- [TASK]: According to the passage on purging, what has been substituted for the tinctura sennæ within the last seven years? Please answer in a few words.

- [SELECTED TEXT]:
══════════

Purging.

An opinion has long prevailed, that mad people are particularly constipated, and likewise extremely difficult to be purged. From all the observations I have been able to make, insane patients, on the contrary, are of very delicate and irritable bowels, and are well, and copiously purged, by a common cathartic draught. That, which has been commonly employed at the hospital, was prepared agreeably to the following formula:

℞.Infusi sennæ ℥iss ad ℥ij.
Tincturæ sennæ ℨi ad ℨij.
Syrupi spinæ cervinæ ℨi ad ℨij.

but, within the last seven years, the tinctura jalapij has been substituted for the tinctura sennæ. It is so far an improvement, that it operates more speedily, and produces less griping.

This medicine seldom fails of procuring four or five stools, and frequently a greater number.

In confirmation of what I have advanced, respecting the irritable state of the intestines in mad people, it may be mentioned, that the ordinary complaints, with which they are affected, are diarrhœa and dysentery: these have heretofore been very violent and obstinate.

Perhaps it may be attributed to superior care that the occurrence of these complaints has, of late years, been comparatively rare, contrasted with the numbers who were formerly attacked with such diseases; and, when they do happen, an improved method of treatment has rendered these intestinal affections no longer formidable or fatal.

In those very violent diarrhœas, which ordinarily terminate in dysentery, from five to ten grains of the pilula hydrargyri have been given according to the sex, constitution, and nature of the complaint, once or twice a day, and with general success.

It may be necessary to add, that it is proper, during the course of this mercurial remedy, which shortly arrests the disease, to keep the bowels in an open state, by some of the milder purgatives employed every third or fourth day.

Diarrhœa very often proves a natural cure of insanity; at least, there is sufficient reason to suppose, that such evacuation has very much contributed to it. The number of cases, which might be adduced in confirmation of this remark, is considerable; and the speedy convalescence, after such evacuation, is still more remarkable.

══════════

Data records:
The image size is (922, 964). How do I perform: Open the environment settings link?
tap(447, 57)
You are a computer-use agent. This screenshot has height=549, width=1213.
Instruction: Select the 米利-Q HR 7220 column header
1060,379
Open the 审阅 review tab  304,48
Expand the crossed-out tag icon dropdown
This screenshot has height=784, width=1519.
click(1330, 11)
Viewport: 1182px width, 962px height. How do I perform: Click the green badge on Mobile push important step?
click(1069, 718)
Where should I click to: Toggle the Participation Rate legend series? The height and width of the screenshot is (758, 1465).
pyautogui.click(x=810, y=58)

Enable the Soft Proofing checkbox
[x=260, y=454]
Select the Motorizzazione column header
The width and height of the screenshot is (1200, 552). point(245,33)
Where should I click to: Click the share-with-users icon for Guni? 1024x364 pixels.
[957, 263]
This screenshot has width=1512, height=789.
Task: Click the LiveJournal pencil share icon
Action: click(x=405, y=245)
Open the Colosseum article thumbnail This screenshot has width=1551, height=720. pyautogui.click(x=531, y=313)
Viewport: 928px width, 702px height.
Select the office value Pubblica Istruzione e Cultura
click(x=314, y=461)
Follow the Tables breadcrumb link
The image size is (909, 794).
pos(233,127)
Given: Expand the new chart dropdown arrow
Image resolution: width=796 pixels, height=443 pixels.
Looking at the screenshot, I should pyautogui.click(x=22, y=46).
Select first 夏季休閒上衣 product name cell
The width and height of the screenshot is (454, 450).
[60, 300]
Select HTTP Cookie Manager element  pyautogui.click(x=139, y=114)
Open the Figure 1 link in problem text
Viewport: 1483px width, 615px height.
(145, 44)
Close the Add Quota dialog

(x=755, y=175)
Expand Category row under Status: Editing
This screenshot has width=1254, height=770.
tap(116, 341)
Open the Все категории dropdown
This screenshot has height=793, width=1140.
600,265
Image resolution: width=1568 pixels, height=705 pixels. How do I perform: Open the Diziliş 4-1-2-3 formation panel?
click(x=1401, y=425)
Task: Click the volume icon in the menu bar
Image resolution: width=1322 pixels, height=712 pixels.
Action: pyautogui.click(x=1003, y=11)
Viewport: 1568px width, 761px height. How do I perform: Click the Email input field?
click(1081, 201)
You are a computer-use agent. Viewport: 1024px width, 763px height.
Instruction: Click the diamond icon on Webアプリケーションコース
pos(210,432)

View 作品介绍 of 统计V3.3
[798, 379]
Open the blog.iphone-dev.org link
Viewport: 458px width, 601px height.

══════════

- [TASK SOLUTION]: The tinctura jalapij.